So liegt der Fall hier.

Zu Recht hat das AG der Antragstellerin bei der Beurteilung ihrer Bedürftigkeit fiktive Erwerbseinkünfte unterstellt, da bereits die ehelichen Lebensverhältnisse durch ihre Erwerbseinkünfte geprägt waren und die von der Antragstellerin behaupteten Bewerbungen den quantitativen als auch qualitativen Anforderungen an eine gehörige Erwerbsbemühung nicht genügen.

Die von der Antragstellerin vorgelegten Bewerbungen lassen nicht erkennen, dass sie sich auf konkrete Stellenangebote beworben hat. Ohne konkreten Bezug auf eine die Darstellung des eigenen beruflichen Werdeganges, die eigene berufliche Qualifikation und Vortätigkeiten sind sie inhaltlich nicht geeignet, eine ernsthafte Erwerbsbemühung darzustellen.

Soweit die Antragstellerin in ihren Berufungsentwurf die Ansicht vertritt, dass an das "Layout" von Bewerbungen für Produktionstätigkeiten nicht dieselben Anforderungen gestellt werden könnten als bei Bewerbungen für "qualifiziertere" Arbeitsaufgaben, kann dies dahinstehen.

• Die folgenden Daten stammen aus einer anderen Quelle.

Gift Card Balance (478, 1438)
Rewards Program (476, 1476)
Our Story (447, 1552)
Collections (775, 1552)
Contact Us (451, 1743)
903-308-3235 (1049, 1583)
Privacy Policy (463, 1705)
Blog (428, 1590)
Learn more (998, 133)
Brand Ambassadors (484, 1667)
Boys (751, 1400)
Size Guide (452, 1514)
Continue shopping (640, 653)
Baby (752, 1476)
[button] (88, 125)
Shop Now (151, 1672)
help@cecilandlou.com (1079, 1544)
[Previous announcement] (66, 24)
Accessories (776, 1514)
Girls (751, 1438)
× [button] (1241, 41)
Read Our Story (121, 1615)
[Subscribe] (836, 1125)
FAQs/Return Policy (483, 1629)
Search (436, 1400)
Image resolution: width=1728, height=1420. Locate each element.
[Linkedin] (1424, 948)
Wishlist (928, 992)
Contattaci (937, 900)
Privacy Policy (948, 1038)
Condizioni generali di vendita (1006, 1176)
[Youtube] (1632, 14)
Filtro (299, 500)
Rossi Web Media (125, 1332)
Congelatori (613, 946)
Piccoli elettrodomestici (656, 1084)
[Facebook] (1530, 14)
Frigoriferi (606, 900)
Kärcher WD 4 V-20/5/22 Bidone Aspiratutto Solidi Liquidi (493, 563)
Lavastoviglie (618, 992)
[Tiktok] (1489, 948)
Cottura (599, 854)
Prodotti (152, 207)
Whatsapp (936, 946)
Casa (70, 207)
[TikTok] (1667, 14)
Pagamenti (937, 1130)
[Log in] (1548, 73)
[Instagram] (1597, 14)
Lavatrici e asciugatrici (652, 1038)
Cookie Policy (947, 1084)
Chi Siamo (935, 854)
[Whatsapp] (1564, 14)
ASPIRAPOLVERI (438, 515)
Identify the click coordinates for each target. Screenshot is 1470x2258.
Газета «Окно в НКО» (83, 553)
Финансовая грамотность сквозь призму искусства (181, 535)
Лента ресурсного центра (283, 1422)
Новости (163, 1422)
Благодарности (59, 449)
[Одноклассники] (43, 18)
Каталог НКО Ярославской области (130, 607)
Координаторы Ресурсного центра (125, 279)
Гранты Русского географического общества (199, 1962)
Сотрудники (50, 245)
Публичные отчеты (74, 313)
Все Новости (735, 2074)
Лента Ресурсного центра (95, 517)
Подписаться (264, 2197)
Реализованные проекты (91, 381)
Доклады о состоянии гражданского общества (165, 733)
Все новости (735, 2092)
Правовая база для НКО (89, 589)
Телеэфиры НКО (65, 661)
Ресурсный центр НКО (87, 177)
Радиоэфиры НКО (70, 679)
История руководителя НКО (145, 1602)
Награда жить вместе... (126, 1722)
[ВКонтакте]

Gerade in Zeiten höherer Arbeitslosigkeit ist von dem Arbeitssuchenden, der sich ernsthaft um eine Anstellung bemüht, zu erwarten, dass er - selbst im Geringverdienerbereich - seine Bewerbung besonders ansprechend gestaltet und individuell auf eine konkret beworbene Stelle ausrichtet, da gerade bei einem den Bedarf übersteigenden Angebot von Bewerbungen nicht damit zu rechnen ist, dass formelhafte Standardtexte beachtet werden.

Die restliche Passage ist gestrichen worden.